Mama sat beside me on the bed. She cupped my cheek and gently turned my face toward hers.
“You know what he is like,” she murmured.
I nodded. Still somewhere far away from myself.
The entire city knew what Vadim Dragunov was. He had worked his way up through the ranks with vicious precision—the youngest Pakhan of this century, in any country. His reputation preceded him into every room he had never entered. He went through women like tissues. Used and discarded, one after the next, and none of them had mattered.
I would be expected to matter even less.
“I don’t want to marry him, Mama,” I whispered.
Her hand left my face.
She stood.
“You have no choice,” she said. Her voice was not unkind. That somehow made it worse.
The door clicked shut.
I sat staring at the middle distance, at nothing, at the particular quality of silence that follows something irreversible. There would be countless young women in this city who would give anything to marry into a house like the Dragunovs. The power. The money. The protection.
I was not one of them.
Heavy footsteps on the stairs. A quick knock, more courtesy than request, and then my brother pushed the door open and stepped inside.
“I just heard,” Ruslan said, catching his breath.
I stood and hugged him. He was at that awkward stage of seventeen where he didn’t quite know what to do with his arms, but he held me anyway and patted my back in a steady, uncertain rhythm.
My family was damaged in the distinct ways that families in this world tended to be. But Ruslan was still innocent. He didn’t carry what Galina and I carried. Not yet.
The thought of Galina made me wince. She had been furious when Papa allowed me to go to university—every freedom granted to me read to her as a restriction placed on her, as though my small escapes were somehow my fault. And now this? Being chosen by the most powerful man in Chernograd whilst she was already locked into her own marriage to a man barely worth the surname?

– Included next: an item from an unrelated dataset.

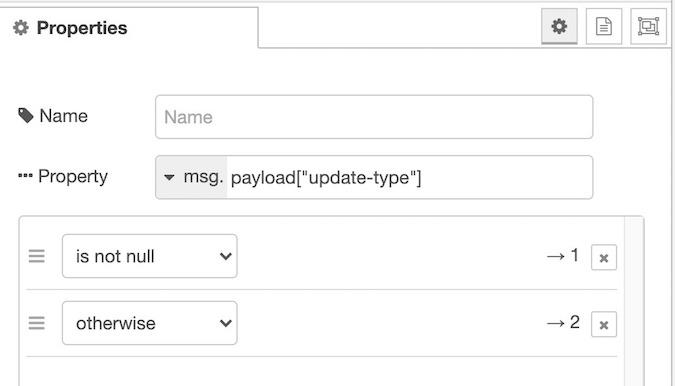Click the payload["update-type"] property field
675x386 pixels.
[x=409, y=177]
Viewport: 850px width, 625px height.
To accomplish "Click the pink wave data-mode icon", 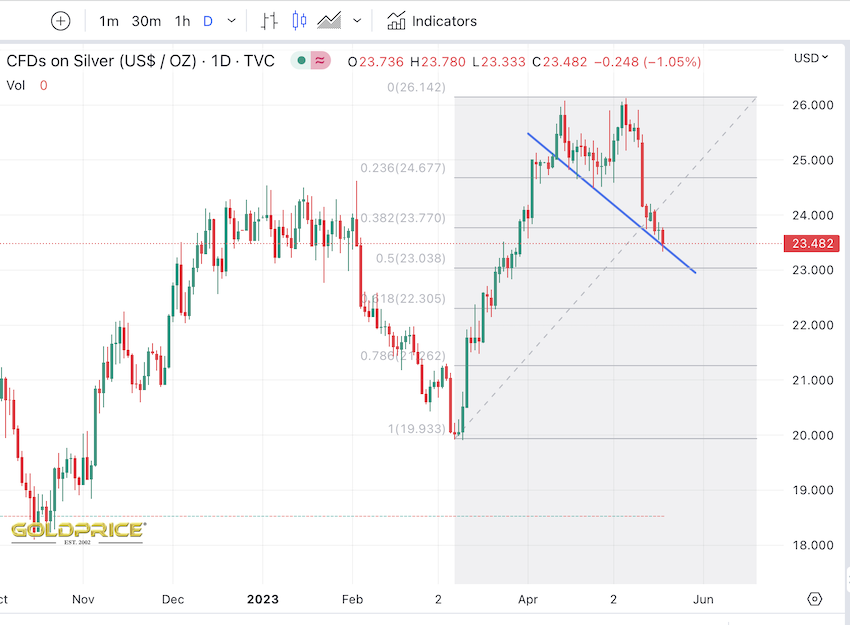I will pyautogui.click(x=321, y=61).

She was going to be unbearable.
“Galina is going to lose it,” Ruslan murmured, stepping back.“Her little munchkin husband won’t be any better.”
I laughed despite myself and slapped his arm.
“You’re terrible,” I said. Then the amusement fell away and left nothing behind it.“What am I to do?”
He pulled a grimace.“You know Papa once he’s made his mind up.”
I did. I knew all too well.
But I also knew that if my name had been put forward, it was his doing.
He had handed me over before I even knew I was for sale.
“Papa said they are coming this weekend. He was on the phone—” Ruslan stopped himself.
I glanced up at him.
“It’s all right. Tell me,” I said, bracing myself.